SplatGPT Part 2A: Engineering GPT for Set Completion
Introducing SplatGPT, a deep learning model using set-transformers to effortlessly navigate Splatoon 3’s intricate 160B gear-build possibilities
Recap
Last time, we saw why Splatoon 3 loadouts overwhelm naive recommenders:
160 billion gear-weapon options when the dataset is at least three orders of magnitude smaller, non-linear stacking curves, and "noise" that's indistinguishable from signal without taking the full context into account.
We distilled three hard requirements:
- Permutation Invariance
- Non-linear interaction capture
- Deep contextual understanding
Introducing SplatGPT: A Set-Transformer based model that predicts probability buckets, then assembles legal builds with a beam search variant.
Embracing Sets and Structured Prediction
The failure of naive recommendation systems isn't just about data scarcity or noise, it's a representation mismatch. A Splatoon gear build is not an ordered list, it is a set whose value comes from which abilities appear at which quantities and how they interact, not so much where they sit. Modeling the data as a set automatically satisfies our first requirement, permutation invariance.
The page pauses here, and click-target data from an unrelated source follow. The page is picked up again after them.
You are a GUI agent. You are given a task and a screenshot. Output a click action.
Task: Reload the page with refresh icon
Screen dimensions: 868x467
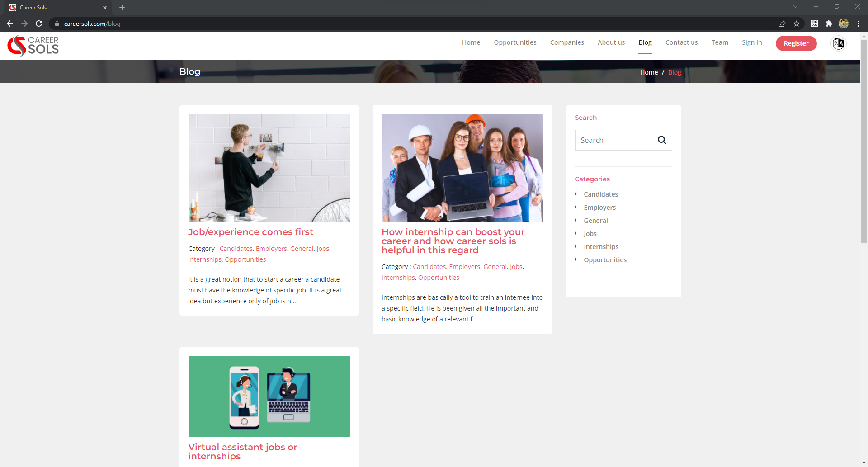[x=39, y=24]
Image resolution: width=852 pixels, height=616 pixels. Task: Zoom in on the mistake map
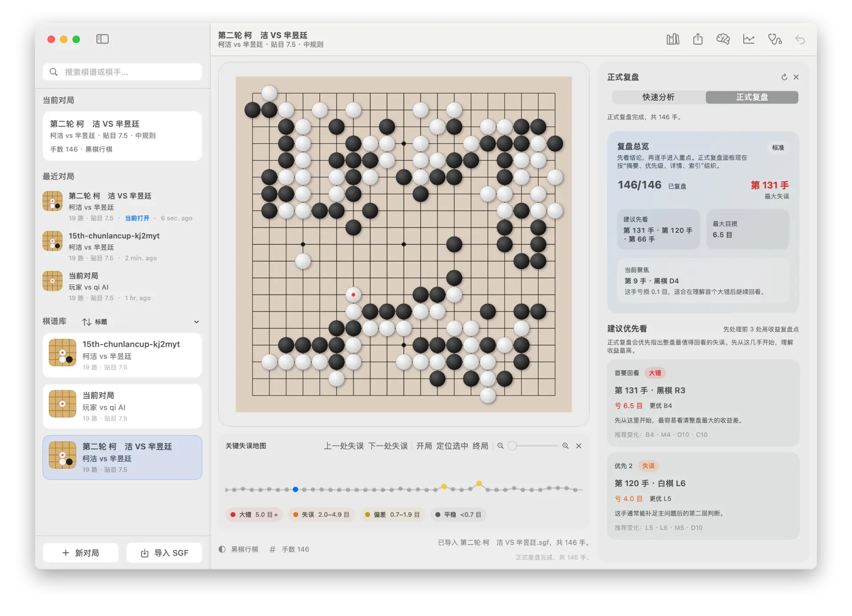point(565,446)
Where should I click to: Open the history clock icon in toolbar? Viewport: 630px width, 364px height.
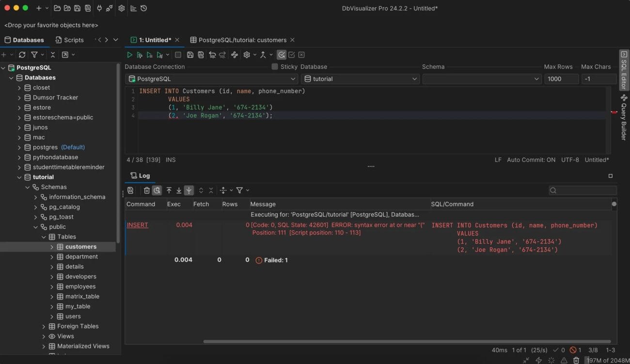click(x=143, y=8)
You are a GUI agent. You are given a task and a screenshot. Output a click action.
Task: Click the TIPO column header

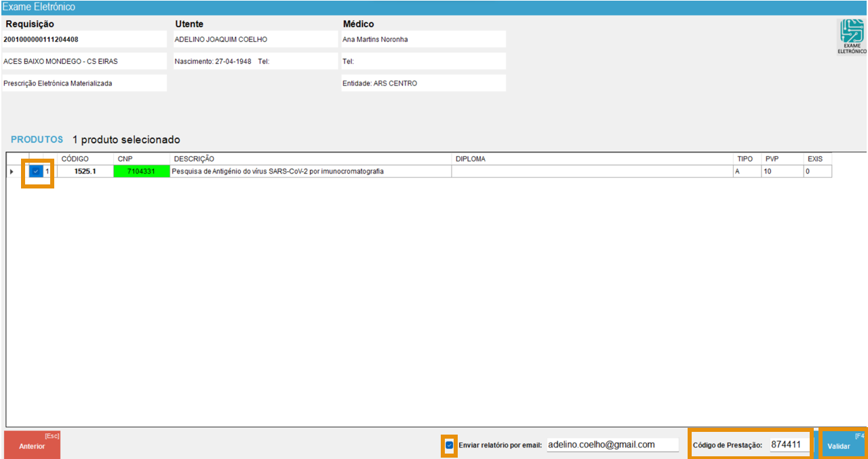747,159
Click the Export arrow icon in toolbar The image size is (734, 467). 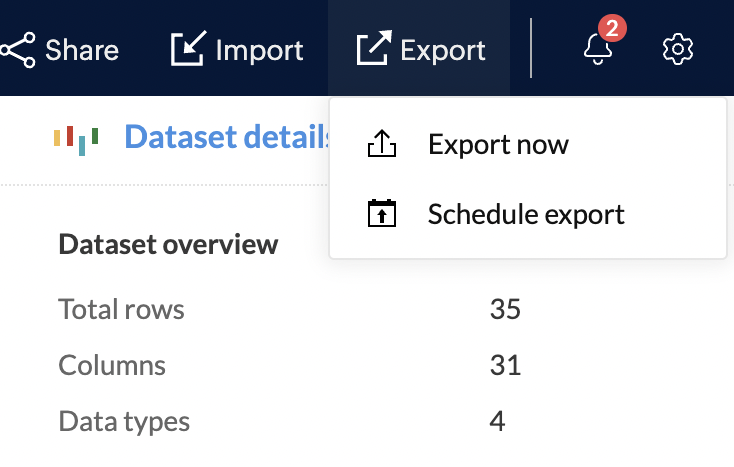(x=372, y=49)
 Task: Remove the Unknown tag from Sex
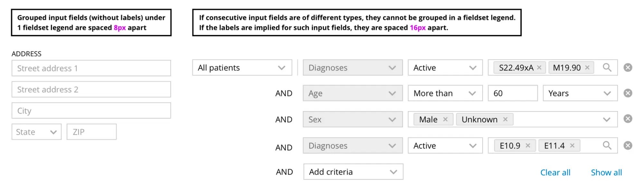click(505, 119)
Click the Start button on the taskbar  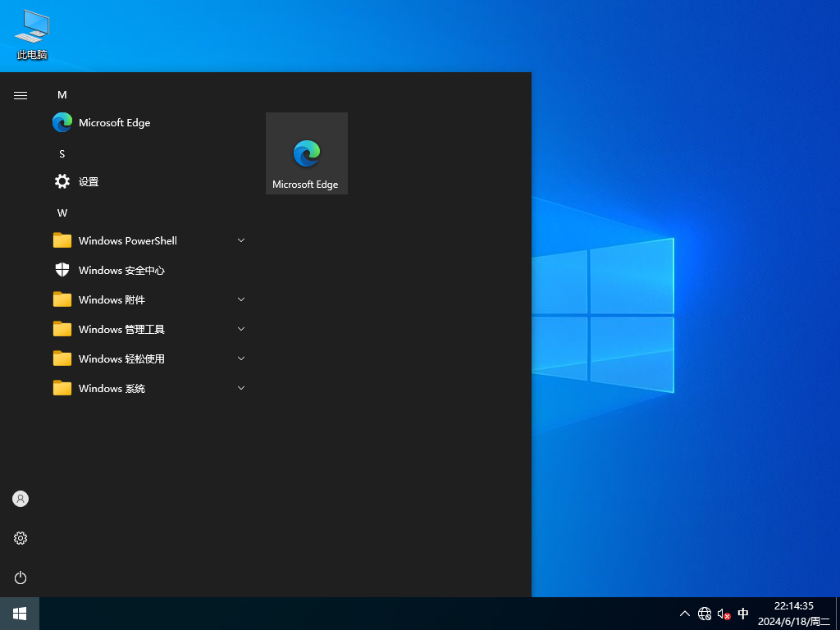coord(18,613)
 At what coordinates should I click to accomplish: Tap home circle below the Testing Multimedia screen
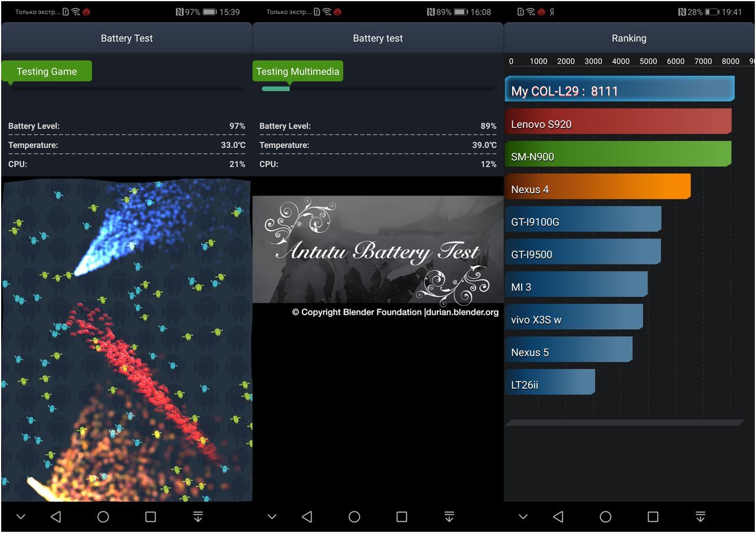[x=354, y=517]
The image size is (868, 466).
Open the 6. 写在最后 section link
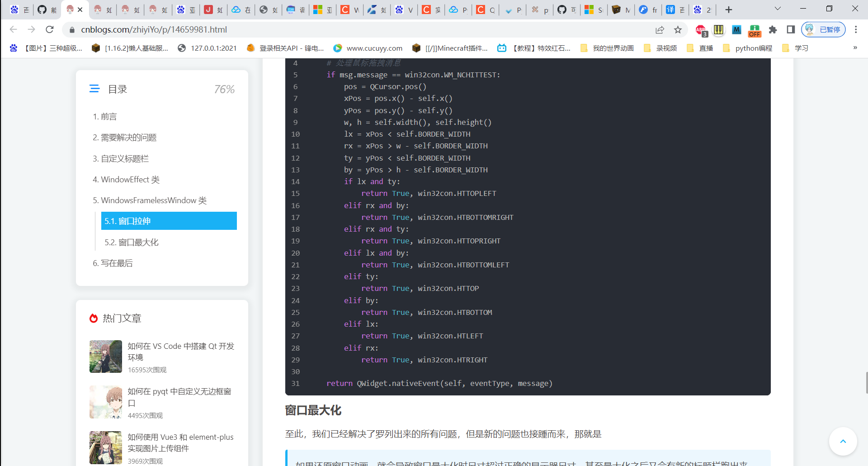113,263
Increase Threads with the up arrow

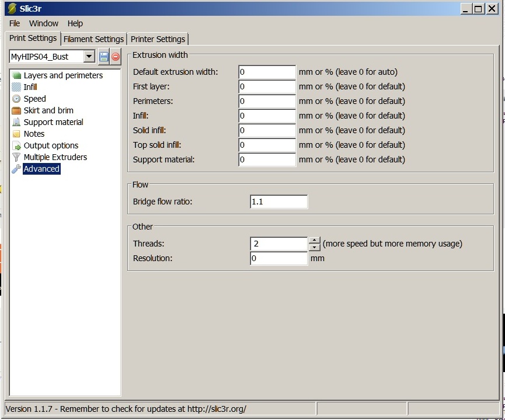coord(315,240)
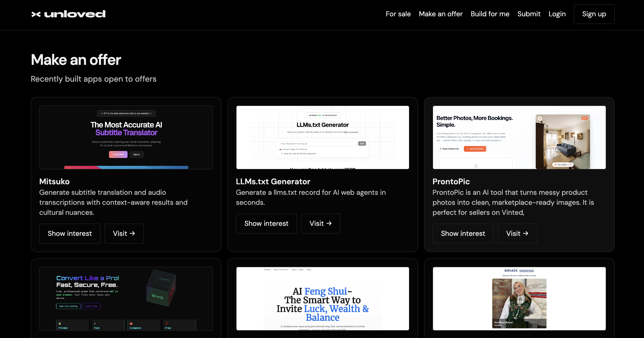Open Bunads folk costume thumbnail

(519, 298)
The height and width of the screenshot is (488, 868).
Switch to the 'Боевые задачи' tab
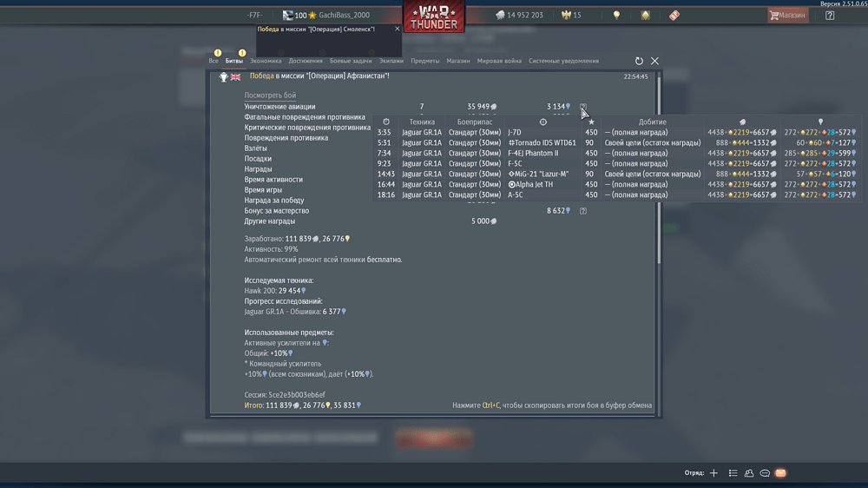click(x=351, y=62)
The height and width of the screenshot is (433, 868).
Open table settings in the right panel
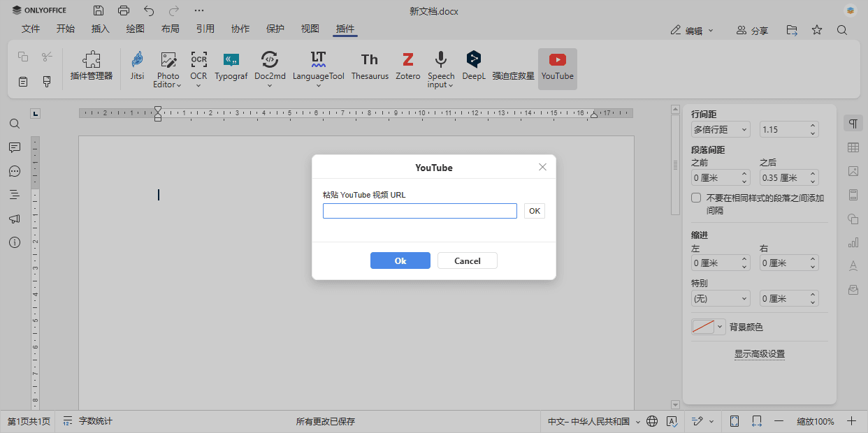(853, 147)
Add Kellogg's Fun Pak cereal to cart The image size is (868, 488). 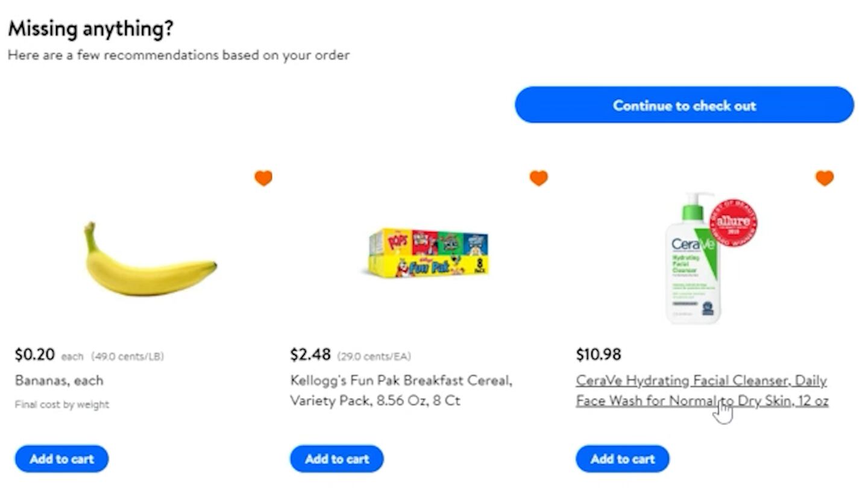(337, 459)
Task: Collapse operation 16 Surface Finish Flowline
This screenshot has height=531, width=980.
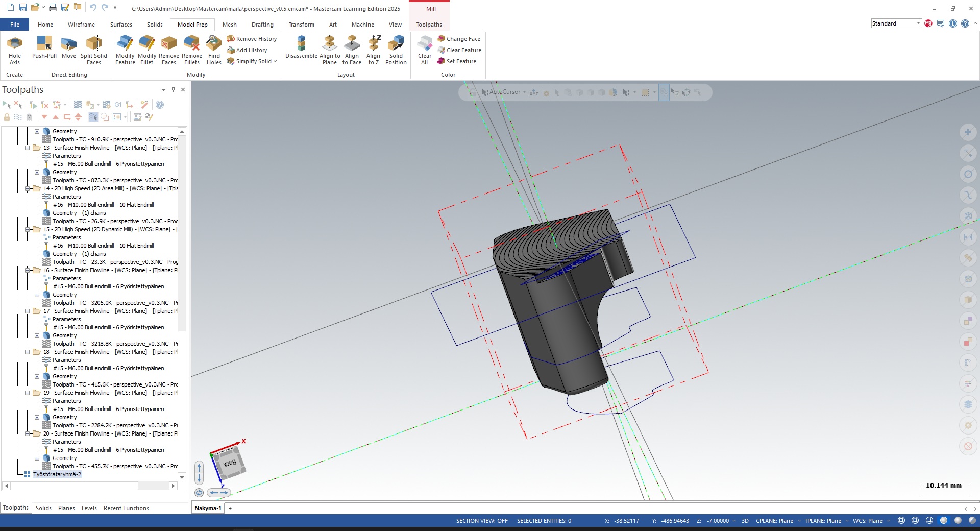Action: click(x=28, y=270)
The other two requirements, capturing non-linear interactions and understanding deep contextual relationships, are strengths of Transformer architectures like those found in Large Language Models (LLMs). However, standard LLMs are typically designed for ordered sequences: they emit token after token and score themselves on next-token accuracy. Even without positional embeddings, the causal mask inherently encodes an order bias.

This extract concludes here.